A pesca “bolonhesa” já quase não se pratica. É um tipo de pesca à bóia e com uma cana com passadores, que pode levar ou não um carreto. A “francesa” é, tal como a “inglesa”, feita com uma cana directa (sem carreto, devendo a medida da linha ser, em média, o dobro do comprimento da cana).

As canas utilizadas são muitas vezes feitas de carbono. São resistentes e podem pesar apenas um quilo, apesar de as haver com 12 e 14 metros de comprimento. A sua utilização não é aconselhável quando há trovoadas ou próximo de fios eléctricos. Muito deste material pode atingir mais de 3000 euros, havendo carretos que ascendem às centenas de euros.

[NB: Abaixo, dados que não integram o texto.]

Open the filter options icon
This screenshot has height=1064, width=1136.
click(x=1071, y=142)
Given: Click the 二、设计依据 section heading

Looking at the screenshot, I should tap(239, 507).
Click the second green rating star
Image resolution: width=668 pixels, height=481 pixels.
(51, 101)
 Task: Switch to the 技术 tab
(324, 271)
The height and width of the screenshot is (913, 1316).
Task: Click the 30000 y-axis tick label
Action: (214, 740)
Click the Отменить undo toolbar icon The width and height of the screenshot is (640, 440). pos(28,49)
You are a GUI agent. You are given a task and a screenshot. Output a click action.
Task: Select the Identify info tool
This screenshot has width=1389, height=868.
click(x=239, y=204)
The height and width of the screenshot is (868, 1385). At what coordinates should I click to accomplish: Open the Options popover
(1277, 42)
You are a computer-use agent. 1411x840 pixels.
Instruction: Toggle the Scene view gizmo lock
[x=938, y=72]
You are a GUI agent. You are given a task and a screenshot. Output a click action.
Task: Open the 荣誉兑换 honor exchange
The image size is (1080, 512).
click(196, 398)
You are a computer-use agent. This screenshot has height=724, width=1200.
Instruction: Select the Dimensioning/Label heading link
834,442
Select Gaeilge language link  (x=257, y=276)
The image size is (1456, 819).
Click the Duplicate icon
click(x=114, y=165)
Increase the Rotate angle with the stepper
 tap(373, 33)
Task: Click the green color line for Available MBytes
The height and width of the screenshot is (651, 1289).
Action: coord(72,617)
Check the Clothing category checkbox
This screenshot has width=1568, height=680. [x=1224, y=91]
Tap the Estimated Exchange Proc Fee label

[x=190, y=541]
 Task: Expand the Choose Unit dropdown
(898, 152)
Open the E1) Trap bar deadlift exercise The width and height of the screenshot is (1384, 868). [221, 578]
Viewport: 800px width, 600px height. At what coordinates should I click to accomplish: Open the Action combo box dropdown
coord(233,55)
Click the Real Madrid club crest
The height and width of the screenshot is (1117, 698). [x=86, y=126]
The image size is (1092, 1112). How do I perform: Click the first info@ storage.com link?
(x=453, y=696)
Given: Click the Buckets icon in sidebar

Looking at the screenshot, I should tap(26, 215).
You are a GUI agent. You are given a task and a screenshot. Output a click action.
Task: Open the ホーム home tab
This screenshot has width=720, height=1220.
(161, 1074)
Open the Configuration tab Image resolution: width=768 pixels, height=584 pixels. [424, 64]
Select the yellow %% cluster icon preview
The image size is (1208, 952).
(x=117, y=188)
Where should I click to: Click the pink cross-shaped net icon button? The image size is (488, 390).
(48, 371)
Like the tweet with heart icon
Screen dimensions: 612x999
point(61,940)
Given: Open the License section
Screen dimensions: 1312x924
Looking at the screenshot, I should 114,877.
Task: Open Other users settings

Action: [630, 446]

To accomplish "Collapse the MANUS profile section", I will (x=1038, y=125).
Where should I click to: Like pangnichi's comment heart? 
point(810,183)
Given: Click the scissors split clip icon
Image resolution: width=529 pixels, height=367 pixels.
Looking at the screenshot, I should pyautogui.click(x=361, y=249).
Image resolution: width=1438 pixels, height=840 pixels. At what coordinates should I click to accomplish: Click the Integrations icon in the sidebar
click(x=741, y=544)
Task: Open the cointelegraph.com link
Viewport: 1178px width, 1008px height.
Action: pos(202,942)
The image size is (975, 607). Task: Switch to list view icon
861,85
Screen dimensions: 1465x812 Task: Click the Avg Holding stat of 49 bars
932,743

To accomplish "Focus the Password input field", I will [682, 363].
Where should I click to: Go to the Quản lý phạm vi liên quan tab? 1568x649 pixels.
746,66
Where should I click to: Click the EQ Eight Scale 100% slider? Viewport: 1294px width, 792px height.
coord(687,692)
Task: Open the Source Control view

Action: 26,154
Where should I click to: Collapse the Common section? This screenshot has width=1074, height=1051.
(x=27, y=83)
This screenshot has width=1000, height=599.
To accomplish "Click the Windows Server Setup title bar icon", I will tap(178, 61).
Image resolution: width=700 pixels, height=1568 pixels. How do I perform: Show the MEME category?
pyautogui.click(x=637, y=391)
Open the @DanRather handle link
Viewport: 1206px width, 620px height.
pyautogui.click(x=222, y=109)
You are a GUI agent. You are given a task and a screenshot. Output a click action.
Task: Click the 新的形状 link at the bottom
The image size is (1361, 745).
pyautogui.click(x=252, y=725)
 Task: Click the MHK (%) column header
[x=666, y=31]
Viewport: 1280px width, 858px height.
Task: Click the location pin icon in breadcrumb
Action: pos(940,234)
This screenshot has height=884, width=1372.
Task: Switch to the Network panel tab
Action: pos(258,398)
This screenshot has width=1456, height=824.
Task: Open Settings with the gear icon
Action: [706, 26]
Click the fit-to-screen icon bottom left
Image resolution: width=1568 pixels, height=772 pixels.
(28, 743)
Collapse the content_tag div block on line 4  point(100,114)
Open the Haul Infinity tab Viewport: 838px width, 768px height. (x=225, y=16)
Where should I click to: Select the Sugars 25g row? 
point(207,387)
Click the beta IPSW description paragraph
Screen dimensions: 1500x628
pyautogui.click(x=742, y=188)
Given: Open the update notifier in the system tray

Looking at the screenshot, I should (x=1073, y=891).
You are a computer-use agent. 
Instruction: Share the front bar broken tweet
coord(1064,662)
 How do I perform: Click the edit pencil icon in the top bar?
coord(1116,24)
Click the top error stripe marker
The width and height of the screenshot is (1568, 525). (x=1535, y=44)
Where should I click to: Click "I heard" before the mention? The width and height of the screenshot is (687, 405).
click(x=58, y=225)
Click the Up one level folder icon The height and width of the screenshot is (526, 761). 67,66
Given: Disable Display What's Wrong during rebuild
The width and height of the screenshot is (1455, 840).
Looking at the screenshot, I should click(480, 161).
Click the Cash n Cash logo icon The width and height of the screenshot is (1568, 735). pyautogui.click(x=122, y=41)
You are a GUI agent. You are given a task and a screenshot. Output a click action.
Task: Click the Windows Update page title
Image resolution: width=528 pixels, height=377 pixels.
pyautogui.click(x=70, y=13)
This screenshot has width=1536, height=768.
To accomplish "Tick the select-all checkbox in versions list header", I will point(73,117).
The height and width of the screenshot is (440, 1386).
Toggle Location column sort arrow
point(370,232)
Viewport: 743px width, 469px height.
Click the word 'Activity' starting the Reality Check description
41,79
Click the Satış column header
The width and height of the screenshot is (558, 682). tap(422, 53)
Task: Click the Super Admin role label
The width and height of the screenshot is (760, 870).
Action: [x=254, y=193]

Mais pequenas e com muitos passadores, as canas para a pesca do achigã (peixe oriundo da América do Norte e cujo nome – atchi gã – vem de um dialecto índio e significa “aquele que salta”, foi introduzido em Portugal pelo Estado Novo, para controlar as carpas que nadavam e se reproduziam desordenadamente nas barragens construídas na década de 1950) tem preços que raramente ultrapassam os 200 euros, o dobro do custo de um bom carreto.

Os portugueses pescam ainda, embora em menor quantidade, espécies como a truta e o salmão, utilizando medalhas, moscas e culheres que curricam na água. A truta ainda nada em alguns rios do Norte mas, por existir em pequenas quantidades, estes não são santuários para os pescadores como, por exemplo, as margens do Guadiana ou do Mondego, ricos em barbos e carpas, ou a Barragem do Alqueva, autêntico viveiro europeu de achigãs. Zonas como o Sorraia, em Coruche, ou a Ribeira da Raia, com pesqueiros em Mora e Cabeção, são frequentemente procuradas para a realização de camp+eonatos europeus e mundiais.

Quanto aos iscos utilizados na água doce, o mínimo que se pode dizer é que a ementa é... variada e exótica. Senão atente-se: A principal iguaria de carpas, barbos e bordalos é o asticot, que é nem mais nem menos do que a larva da mosca varejeira. Estes bichos brancos (também há que os tinja, mediante alimentação, de amarelo, verde, vermelho e azul) vendem-se ao litro e aguentam-se vivos desde que estejam no frio, num frigorífico. Mas se lhes colocarem no anzol petiscos como batata (cozida ou frita), esparguete (cozinhado), frutas, cenoura, pão, trigo (cozido) cânhamo, ervilha ou até borras de café, é quase garantido que eles engolem.

Muitos pescadores, para apanharem achigã, que também come asticot, utilizam no anzol as vísceras de outros peixes e de aves (tripas de galinha), mas também gafanhotos, libelinhas e, sobretuido, verdemã, que não é mais do que um pequeno peixe cuja captura é proibida mas que se vende em quase todos os estabelecimentos, sejam eles apenas de pesca ou, como acontece pelo interior do país, negócios de aldeia, onde se transaccionam, lado a lado, carretos e sapatilhas, pratos de pirex e canas de carbono, asticot e legumes. É assim a pesca em Portugal.